YOGYAKARTA – Pertamina dan Perusahaan Gas Nasional (PGN) diminta untuk menggarap potensi produksi gas dalam negeri untuk kebutuhan bahan bakar bagi kendaraan. Pasalnya, harga gas jauh lebih murah dibandingkan dengan bahan bakar minyak. Lebih dari itu, dalam rentang 10 tahun terakhir produksi gas meningkat sementara produksi minyak tetap stagnan dan makin menipis.
Demikian yang mengemuka Focus Group Discussion (FGD) Panel Ahli “Tata Kelola Gas Bumi sebagai Perwujudan Kedaulatan Energi di Indonesia”, Senin (20/1). Diskusi yang difasilitasi Pusat Studi Energi (PSE) UGM menghadirkan pembicara diantaranya, Kepala PSE UGM, Dr. Deendarlianto, Kepala PSE UI, Prof Iwa Garniwa, dan Ekonom Energi DPP PDI Perjuangan, Darmawan Prasodjo, Ph.D.

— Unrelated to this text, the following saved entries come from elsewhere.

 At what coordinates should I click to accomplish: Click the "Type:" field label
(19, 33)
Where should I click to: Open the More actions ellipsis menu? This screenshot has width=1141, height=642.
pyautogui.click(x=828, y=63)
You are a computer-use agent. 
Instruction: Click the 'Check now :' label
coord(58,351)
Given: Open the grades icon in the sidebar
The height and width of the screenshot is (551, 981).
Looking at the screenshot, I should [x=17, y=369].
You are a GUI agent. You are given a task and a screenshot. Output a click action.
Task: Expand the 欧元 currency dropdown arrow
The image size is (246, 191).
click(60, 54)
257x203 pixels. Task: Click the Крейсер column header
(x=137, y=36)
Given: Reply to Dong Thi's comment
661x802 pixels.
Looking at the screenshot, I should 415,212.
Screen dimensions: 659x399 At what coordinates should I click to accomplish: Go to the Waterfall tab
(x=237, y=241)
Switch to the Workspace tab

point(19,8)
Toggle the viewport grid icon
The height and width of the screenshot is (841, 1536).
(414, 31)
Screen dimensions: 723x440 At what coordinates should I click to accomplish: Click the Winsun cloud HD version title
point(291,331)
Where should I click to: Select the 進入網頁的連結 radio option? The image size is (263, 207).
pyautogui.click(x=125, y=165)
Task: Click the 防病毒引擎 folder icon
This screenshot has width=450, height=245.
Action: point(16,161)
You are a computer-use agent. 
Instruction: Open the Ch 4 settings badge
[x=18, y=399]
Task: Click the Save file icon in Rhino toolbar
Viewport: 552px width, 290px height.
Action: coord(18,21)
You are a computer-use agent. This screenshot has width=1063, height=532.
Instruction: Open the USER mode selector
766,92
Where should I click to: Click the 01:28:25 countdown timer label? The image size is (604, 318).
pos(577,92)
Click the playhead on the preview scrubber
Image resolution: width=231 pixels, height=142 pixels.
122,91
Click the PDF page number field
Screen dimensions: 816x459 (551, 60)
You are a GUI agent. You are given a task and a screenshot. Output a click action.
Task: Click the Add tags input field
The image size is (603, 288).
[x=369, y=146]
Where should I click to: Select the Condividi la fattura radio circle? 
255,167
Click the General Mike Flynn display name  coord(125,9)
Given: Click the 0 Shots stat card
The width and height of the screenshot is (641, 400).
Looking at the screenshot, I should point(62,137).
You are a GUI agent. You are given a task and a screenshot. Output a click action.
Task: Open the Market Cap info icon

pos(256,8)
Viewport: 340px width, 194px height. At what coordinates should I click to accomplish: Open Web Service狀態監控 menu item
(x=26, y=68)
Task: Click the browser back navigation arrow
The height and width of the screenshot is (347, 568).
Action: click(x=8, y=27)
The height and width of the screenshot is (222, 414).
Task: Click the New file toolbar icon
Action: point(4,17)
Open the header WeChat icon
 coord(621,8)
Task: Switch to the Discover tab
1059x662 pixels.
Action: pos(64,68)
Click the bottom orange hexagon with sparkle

Diskusi yang dipandu Dr. Fahmy Radhi, peneliti dari Pusat Studi Ekonomi Kerakyatan UGM, para panel ahli sepakat bahwa tata kelola migas saat ini tidak sesuai dengan amanat konstitusi yang mengharuskan pengelolaan gas diarahkan untuk mencukupi kebutuhan nasional. Sebaliknya, produksi gas RI justru dijadikan komoditas ekpsor. Padahal sejak 2004 lalu, RI sudah menjadi negara importir minyak, dimana harga minyak jauh lebih mahal daripada gas.
“Neraca perdagangan energi kita sudah negatif. Harga minyak per barrel, 110 dollar Amerika Serikat. Harga gas lebih murah sekitar 7 dollar per MMBTU. Seandainya kendaraan pakai gas, jauh lebih murah,” imbuh Darmawan Prasodjo atau yang akrab disapa Darmo.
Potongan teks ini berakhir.